» **SET EXERCISE**
Extract these lines verbatim, from the line with "You are a computer-use agent. Screen dimensions: 628x492" to the line with "Looking at the screenshot, I should (295, 125).", including both of those lines.

□ □ □ □

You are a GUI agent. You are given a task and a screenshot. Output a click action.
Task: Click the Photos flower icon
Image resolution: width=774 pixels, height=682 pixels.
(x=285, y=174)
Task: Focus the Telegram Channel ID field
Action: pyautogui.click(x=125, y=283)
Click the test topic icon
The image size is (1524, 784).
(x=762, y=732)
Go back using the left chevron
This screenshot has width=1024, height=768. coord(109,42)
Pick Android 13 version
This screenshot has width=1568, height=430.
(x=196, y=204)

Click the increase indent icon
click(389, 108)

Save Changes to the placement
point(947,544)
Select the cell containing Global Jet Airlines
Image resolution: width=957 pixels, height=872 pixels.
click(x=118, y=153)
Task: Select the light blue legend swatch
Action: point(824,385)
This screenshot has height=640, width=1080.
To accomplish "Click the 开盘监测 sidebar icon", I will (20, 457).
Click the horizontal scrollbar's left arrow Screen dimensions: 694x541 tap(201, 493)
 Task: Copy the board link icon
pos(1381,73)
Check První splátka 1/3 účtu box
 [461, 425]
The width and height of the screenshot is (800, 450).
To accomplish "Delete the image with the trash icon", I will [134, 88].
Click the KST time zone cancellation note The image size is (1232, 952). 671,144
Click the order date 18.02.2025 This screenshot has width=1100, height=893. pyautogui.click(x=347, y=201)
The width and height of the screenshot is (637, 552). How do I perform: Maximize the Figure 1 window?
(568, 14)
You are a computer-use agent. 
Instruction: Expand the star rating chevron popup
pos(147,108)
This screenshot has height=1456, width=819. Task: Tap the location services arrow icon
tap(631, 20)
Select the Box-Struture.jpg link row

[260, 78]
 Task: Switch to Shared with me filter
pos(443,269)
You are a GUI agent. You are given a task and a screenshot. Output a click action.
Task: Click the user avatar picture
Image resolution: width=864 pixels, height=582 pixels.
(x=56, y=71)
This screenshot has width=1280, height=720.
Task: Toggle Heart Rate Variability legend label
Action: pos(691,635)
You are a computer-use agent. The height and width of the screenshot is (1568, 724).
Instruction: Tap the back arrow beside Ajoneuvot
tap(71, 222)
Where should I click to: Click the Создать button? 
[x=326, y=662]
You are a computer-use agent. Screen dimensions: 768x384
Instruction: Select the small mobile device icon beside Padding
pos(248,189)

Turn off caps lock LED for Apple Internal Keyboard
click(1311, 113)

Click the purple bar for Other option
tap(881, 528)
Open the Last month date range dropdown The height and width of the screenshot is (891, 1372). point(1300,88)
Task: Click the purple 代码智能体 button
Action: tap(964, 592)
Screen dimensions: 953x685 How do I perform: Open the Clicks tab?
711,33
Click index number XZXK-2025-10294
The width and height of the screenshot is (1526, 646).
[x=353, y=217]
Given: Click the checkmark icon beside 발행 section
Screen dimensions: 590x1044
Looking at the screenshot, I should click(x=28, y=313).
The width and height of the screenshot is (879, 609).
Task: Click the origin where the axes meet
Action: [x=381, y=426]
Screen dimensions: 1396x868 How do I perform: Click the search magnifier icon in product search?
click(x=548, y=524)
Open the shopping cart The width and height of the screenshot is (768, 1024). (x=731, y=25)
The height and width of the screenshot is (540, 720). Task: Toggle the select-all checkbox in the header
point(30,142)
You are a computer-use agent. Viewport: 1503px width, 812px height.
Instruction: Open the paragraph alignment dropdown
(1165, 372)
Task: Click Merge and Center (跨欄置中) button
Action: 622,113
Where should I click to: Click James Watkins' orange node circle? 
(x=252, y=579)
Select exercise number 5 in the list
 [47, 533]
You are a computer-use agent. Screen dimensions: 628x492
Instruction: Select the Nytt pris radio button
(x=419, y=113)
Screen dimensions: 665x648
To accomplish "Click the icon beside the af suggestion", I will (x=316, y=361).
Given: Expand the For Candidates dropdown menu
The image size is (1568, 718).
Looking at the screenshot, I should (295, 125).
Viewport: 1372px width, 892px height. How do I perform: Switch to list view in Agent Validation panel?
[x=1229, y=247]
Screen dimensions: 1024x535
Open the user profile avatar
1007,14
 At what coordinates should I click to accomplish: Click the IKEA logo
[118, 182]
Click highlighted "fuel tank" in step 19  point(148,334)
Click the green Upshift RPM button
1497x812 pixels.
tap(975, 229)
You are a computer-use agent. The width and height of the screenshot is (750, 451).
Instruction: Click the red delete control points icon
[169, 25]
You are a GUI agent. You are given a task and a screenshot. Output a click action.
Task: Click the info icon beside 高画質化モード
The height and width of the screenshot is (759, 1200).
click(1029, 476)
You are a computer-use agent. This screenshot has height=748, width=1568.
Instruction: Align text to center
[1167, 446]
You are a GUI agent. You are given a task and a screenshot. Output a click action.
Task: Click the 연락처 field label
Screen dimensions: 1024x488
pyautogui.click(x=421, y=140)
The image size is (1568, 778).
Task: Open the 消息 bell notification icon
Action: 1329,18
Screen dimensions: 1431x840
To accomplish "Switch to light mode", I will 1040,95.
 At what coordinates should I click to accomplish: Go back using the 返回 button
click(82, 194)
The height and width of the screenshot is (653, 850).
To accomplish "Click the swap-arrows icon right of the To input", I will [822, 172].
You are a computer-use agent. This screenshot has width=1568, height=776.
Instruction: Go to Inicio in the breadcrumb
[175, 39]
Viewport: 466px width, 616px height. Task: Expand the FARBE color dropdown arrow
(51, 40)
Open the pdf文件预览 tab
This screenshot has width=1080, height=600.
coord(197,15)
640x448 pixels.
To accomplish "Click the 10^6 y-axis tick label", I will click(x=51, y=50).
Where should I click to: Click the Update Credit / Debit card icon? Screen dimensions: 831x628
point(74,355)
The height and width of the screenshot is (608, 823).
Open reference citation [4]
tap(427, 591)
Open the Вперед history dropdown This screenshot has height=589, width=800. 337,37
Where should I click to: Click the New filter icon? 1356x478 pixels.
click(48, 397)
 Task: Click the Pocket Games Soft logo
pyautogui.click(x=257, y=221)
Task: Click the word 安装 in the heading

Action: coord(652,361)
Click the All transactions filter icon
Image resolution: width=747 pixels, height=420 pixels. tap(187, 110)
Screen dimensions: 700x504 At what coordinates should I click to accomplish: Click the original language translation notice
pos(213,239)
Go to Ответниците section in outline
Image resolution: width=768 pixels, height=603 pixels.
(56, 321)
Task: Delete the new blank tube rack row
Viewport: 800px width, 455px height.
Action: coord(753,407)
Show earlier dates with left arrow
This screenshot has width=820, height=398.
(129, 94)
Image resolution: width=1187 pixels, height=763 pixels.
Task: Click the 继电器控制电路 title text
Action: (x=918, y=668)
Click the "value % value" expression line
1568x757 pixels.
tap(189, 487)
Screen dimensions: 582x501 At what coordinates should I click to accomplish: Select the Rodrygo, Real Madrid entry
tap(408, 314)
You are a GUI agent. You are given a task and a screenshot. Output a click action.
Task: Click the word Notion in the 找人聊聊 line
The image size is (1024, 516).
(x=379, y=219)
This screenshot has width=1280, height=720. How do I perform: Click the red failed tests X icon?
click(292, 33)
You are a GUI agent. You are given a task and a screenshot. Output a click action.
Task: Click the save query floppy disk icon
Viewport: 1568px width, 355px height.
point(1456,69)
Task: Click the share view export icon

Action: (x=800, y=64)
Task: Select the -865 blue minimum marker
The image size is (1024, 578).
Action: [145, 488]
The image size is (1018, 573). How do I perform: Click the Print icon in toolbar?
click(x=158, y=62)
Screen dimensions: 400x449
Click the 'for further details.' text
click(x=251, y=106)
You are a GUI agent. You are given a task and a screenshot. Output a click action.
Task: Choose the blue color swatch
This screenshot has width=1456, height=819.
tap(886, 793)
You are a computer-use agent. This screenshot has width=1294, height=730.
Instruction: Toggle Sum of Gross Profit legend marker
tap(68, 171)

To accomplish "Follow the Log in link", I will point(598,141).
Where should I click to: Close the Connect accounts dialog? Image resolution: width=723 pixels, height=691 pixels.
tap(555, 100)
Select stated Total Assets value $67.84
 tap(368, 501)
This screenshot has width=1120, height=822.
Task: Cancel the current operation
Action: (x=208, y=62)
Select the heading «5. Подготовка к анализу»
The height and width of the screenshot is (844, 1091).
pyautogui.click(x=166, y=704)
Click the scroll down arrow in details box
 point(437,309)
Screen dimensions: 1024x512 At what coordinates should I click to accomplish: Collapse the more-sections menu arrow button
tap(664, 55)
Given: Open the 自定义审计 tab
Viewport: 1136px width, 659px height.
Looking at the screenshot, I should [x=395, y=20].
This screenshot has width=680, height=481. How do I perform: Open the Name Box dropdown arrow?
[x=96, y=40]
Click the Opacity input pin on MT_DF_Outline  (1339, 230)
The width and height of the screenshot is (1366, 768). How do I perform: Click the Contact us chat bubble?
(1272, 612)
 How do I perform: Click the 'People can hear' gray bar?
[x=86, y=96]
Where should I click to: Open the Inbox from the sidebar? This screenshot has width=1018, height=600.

□ □ □ □

» **THE REPLY**
You are a computer-use agent. Screen dimensions: 628x492
Instruction: Select the Nytt pris radio button
(x=419, y=113)
Screen dimensions: 665x648
To accomplish "Click the icon beside the af suggestion", I will (x=316, y=361).
Given: Expand the For Candidates dropdown menu
The image size is (1568, 718).
Looking at the screenshot, I should (295, 125).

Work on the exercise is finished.